(EXCERPTED DATA Opens)

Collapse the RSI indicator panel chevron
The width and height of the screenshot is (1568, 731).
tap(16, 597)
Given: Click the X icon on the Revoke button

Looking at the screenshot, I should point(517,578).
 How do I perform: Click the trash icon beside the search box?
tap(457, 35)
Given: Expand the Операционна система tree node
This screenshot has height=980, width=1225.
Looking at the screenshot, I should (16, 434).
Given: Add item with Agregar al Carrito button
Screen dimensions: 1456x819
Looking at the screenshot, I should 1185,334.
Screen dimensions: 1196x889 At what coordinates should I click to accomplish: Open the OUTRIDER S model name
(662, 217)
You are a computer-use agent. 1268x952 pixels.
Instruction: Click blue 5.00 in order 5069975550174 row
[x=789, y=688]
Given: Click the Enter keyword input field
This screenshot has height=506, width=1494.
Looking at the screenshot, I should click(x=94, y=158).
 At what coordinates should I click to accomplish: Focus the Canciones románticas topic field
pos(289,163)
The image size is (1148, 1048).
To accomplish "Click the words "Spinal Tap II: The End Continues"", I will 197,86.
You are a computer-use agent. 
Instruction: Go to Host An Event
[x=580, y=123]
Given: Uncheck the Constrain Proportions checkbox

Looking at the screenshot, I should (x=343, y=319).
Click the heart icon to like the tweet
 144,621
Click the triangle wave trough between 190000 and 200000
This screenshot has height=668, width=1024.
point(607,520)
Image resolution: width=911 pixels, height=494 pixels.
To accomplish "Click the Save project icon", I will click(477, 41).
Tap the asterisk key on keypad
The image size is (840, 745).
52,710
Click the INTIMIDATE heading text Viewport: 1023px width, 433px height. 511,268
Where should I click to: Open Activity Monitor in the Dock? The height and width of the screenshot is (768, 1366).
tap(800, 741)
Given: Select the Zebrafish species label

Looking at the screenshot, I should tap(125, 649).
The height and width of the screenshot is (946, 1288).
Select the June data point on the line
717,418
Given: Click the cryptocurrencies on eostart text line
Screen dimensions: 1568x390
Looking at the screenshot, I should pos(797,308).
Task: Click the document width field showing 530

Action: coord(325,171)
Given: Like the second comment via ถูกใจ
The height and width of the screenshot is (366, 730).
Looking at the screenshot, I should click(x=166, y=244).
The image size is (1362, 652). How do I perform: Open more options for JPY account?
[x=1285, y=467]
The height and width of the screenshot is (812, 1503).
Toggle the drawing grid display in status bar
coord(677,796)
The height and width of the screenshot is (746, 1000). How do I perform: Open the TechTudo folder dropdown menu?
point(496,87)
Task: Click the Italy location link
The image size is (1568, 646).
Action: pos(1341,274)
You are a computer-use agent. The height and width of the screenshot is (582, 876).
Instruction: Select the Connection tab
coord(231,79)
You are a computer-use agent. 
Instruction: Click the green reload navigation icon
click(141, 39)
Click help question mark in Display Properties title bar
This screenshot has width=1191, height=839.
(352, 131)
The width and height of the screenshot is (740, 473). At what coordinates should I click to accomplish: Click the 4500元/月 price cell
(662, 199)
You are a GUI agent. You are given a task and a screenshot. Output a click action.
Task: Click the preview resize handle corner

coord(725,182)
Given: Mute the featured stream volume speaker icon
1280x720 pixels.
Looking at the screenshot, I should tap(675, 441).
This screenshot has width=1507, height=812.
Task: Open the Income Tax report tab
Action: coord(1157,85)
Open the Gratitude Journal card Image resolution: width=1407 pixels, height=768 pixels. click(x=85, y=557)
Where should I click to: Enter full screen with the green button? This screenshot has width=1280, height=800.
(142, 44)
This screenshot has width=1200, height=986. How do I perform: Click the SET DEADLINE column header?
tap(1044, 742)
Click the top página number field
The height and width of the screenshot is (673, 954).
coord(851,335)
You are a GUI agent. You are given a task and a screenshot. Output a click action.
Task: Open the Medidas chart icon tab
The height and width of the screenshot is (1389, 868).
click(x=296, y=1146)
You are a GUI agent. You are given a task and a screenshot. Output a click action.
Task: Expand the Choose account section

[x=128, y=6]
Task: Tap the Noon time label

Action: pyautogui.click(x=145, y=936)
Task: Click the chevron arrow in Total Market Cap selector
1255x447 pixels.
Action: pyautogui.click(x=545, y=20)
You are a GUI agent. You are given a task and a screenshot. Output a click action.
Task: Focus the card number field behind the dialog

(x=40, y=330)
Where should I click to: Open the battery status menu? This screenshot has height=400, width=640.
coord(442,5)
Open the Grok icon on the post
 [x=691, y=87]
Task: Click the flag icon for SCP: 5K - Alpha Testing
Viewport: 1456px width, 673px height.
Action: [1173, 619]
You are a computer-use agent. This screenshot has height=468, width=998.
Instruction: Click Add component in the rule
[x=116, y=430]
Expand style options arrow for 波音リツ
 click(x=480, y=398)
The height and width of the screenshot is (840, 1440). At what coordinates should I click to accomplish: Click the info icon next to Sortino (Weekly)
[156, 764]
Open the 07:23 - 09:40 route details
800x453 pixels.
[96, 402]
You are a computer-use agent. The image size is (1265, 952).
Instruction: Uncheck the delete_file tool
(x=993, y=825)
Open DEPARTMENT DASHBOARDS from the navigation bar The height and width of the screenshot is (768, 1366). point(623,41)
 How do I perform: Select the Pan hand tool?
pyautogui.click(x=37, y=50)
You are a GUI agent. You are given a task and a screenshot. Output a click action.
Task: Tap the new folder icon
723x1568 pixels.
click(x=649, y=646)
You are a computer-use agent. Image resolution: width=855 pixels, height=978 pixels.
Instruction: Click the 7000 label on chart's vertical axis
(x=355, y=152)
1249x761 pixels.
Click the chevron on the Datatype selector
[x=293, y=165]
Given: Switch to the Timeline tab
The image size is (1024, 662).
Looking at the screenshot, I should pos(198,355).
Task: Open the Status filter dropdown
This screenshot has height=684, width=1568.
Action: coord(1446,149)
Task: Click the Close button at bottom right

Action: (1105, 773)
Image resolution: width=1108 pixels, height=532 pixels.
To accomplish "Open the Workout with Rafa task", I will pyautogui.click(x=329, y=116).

(EXCERPTED DATA Closes)

§ **EXERCISE**: Nothing but the lines from the one holding "The height and width of the screenshot is (840, 1440)." to the end of the entries should be output, each exactly as it appears.

§ **TASK RESULT**:
The height and width of the screenshot is (840, 1440). At what coordinates should I click to accomplish: Click the info icon next to Sortino (Weekly)
[156, 764]
Open the 07:23 - 09:40 route details
800x453 pixels.
[96, 402]
You are a computer-use agent. The image size is (1265, 952).
Instruction: Uncheck the delete_file tool
(x=993, y=825)
Open DEPARTMENT DASHBOARDS from the navigation bar The height and width of the screenshot is (768, 1366). point(623,41)
 How do I perform: Select the Pan hand tool?
pyautogui.click(x=37, y=50)
You are a GUI agent. You are given a task and a screenshot. Output a click action.
Task: Tap the new folder icon
723x1568 pixels.
click(x=649, y=646)
You are a computer-use agent. Image resolution: width=855 pixels, height=978 pixels.
Instruction: Click the 7000 label on chart's vertical axis
(x=355, y=152)
1249x761 pixels.
Click the chevron on the Datatype selector
[x=293, y=165]
Given: Switch to the Timeline tab
The image size is (1024, 662).
Looking at the screenshot, I should pos(198,355).
Task: Open the Status filter dropdown
This screenshot has height=684, width=1568.
Action: coord(1446,149)
Task: Click the Close button at bottom right

Action: (1105, 773)
Image resolution: width=1108 pixels, height=532 pixels.
To accomplish "Open the Workout with Rafa task", I will pyautogui.click(x=329, y=116).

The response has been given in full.